Opinion
2002-01605
Submitted February 4, 2003.
March 24, 2003.
In two related support proceedings pursuant to Family Court Act article 4, the father appeals, as limited by his brief, from so much of an order of the Family Court, Dutchess County (Brands, J.), dated January 9, 2002, as denied his objections to so much of an order of the same court (Kaufman, H.E.), dated November 7, 2001, as, after a hearing, inter alia, directed him to pay child support in the amount of $210.71 weekly. Justice Schmidt has been substituted for the late Justice O'Brien (see 22 NYCRR 670.1[c]).
Larkin, Axelrod, Trachte Tetenbaum, LLP, Newburgh, N.Y. (Robert E. Noe of counsel), for appellant.
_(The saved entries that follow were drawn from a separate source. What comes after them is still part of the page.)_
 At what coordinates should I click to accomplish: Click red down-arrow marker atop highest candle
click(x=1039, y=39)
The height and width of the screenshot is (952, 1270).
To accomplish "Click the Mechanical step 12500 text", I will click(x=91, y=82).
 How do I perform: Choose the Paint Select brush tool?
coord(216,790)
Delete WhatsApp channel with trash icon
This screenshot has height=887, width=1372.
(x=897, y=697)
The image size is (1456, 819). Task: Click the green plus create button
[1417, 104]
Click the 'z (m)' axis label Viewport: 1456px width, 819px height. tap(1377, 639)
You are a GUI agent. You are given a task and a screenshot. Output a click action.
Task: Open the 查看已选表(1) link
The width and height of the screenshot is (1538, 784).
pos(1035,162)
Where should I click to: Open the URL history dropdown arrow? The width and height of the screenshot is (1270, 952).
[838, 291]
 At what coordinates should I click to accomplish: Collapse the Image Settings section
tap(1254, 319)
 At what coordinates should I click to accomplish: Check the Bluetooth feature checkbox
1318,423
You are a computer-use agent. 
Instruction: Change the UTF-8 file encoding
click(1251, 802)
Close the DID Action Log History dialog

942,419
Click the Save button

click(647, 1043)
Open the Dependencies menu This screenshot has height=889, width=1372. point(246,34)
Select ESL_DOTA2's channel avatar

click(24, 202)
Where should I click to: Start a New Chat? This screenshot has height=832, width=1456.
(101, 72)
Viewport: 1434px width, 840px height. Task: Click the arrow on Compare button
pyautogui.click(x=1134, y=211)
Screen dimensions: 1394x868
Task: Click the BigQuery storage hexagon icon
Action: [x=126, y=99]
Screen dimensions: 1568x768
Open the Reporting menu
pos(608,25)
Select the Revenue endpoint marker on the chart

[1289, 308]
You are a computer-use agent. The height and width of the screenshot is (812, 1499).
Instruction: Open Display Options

Before: DAVID S. RITTER, J.P., SANDRA J. FEUERSTEIN, DANIEL F. LUCIANO, ROBERT W. SCHMIDT, JJ.
DECISION ORDER
ORDERED that the order dated January 9, 2002, is reversed insofar as appealed from, as a matter of discretion, without costs or disbursements, the order dated November 7, 2001, is vacated, and the matter is remitted to the Family Court, Dutchess County, for a hearing before a different hearing examiner in accordance herewith.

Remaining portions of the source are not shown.